Attica Hotels Experience At Least One Good Month
For the month of August at least, hotels in the general and greater Athens region managed to do well with their average occupancy rate hitting 95% during the Olympic Games, says the Attica Hoteliers’ Association.
The percentage is considered more than satisfactory as some 6,000 new beds had been added to the Attica hotel capacity over the past few years.
Revenue for the month of August reached some 300 million euros for the hotels, which helped owners confront some of the financial problems due to low occupancy during the first half of the year.
According to the hotel association, a large portion of the revenue came from those units that had signed initial agreements with the Olympic Games organizing committee long before the Games. These same hotels said that occupancy rates for the month of September have been satisfactory as well.
Customers to the hotels included a good number of professional travelers who arrived to attend the various meetings, events and conferences held during August and September.

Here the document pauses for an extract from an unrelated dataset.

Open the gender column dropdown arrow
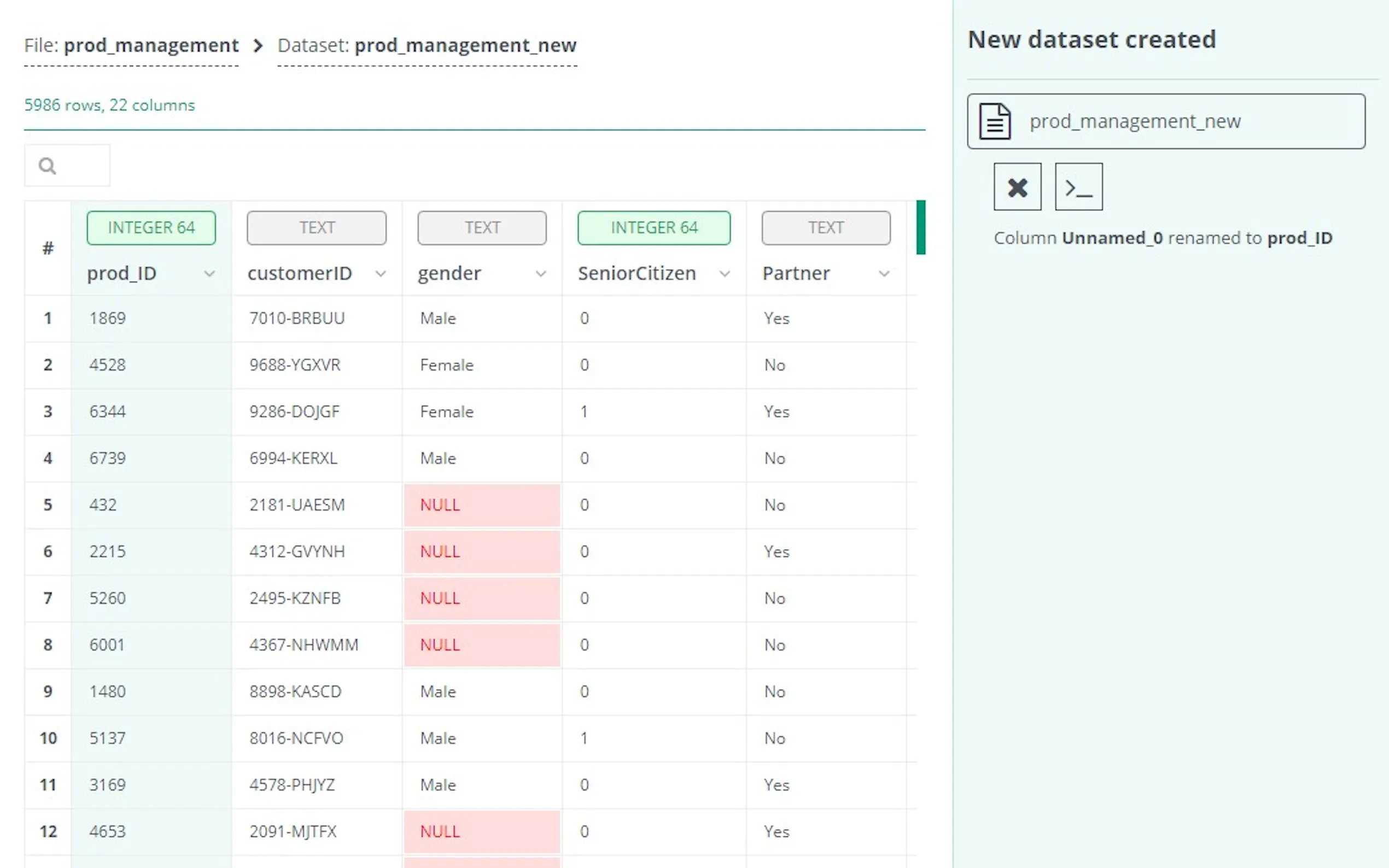The height and width of the screenshot is (868, 1389). point(540,274)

And according to the Bank of Greece, tourism revenue for the month of August reached 2.6 billion euros, compared with 2.1 billion euros posted in August of last year.
But the Greek hotel sector in general did not do as well as expected. ICAP, the largest business information and consulting firm in Greece, recently released some tourism data from its latest study, which concentrated on company sales for 2003. It found that tourism units posted a 3.1% increase in sales but that gross profit dropped by 7.6%. Operating profit, however, fell from 129 million euros the year before to 16 million last year, and that pre-tax profit fell from 108 euros to 4 million euros.
The study says the drop was due mainly to four big hotel units and one rent-a-car agency.
Overall, the hotel sector was the only sector with an overall loss, which reached 15.1 million euros. The study included 4,168 tourism enterprises. On the positive side, Athens International Airport did well in 2003 as did Minoan Lines, which returned to profit.